She said she could not bear the ill-treatment she was receiving

Gulf News

Manama: A new gruesome murder involving a foreign domestic helper and a local child has shaken Saudi Arabia to the core after police said that a 26-year-old Ethiopian had slit the throat of her sponsor’s daughter, aged six.

Reports in the Saudi capital Riyadh said that the police received a call late on Sunday evening informing them that the helper and a child were missing.

The child was eventually found in a bathroom, but the helper could not be traced, Sabq news site reported on Tuesday.

The police, dispatched to the home in the suburbs of Riyadh, found the victim in a pool of blood after her throat was slit with a sharp object, most likely the knife found next to the lifeless body.

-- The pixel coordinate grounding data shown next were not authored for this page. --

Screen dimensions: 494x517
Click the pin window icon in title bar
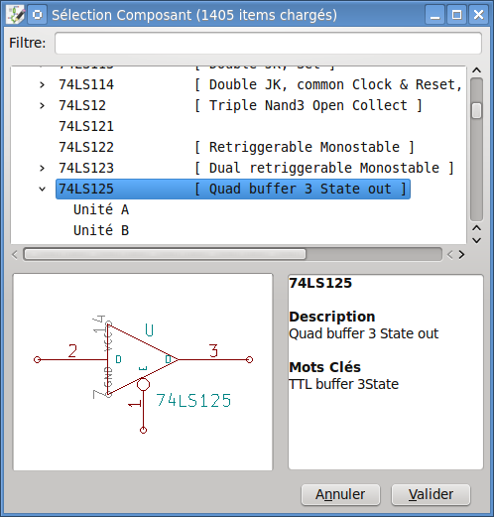37,15
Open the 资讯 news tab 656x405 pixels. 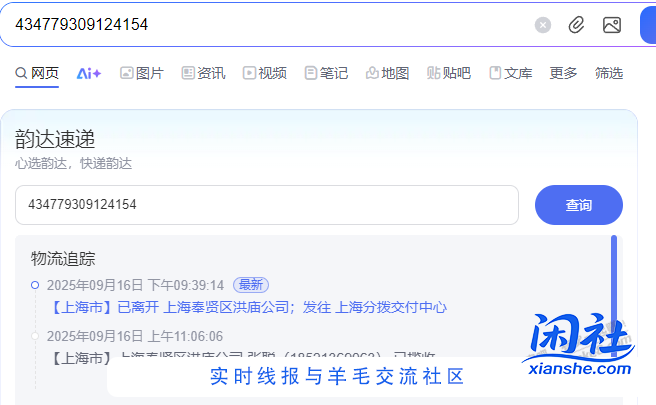203,73
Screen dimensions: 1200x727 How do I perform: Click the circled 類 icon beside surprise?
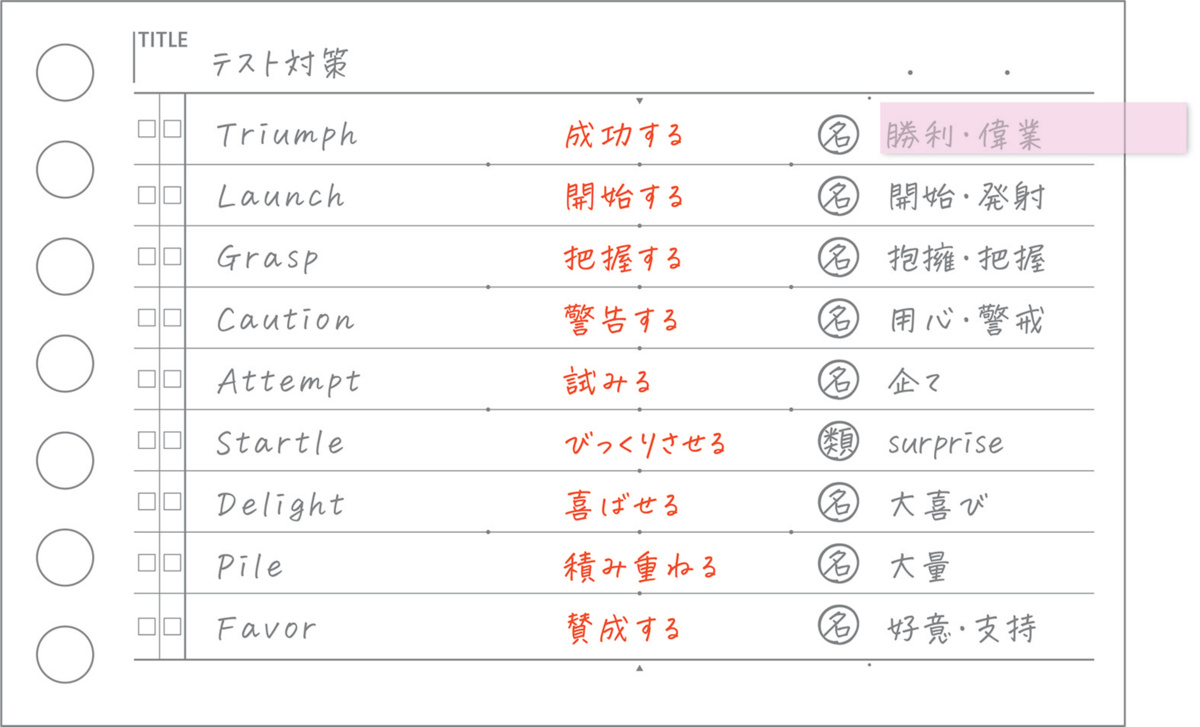click(x=838, y=443)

They eventually found the helper hiding in a store behind the house and holding a cleaver in an act of self-defence.

She was brought under control and taken for investigations. She reportedly confessed she had killed the child.

According to a local report, the woman said that she could no longer bear the alleged ill-treatment she was receiving from the family and that she killed their daughter to exact revenge.

The woman was kept in jail and the police are still investigating the murder.

In March, an Indonesian domestic helper was sentenced to death after the court found her guilty of killing Tala, the daughter of her employers in the Red Sea city of Yanbu.

The helper who had been with Tala’s family for seven years used a cleaver to end the child’s life while the father and mother were at work and the other two sisters at school.

No reason was given for the murder, but reports claimed that it was most likely linked to text messages the helper received from Indonesia on her mobile.

Indonesian consulate officials in Saudi Arabia said that they would initiate legal action against the person who sent the messages from Indonesia that apparently led to the child’s murder.

The murder triggered a wave of sympathy for the family, especially as the father caused an accident in which two people were killed as he rushed home to help his distraught wife after she discovered the crime.

Several women teachers used the tragedy to press the education ministry to open nurseries in schools and help provide day care for their babies and young children.

They said that most teachers, including the victim’s mother, were forced to leave their babies and toddlers at home in the care of helpers and that the situation was not always comfortable.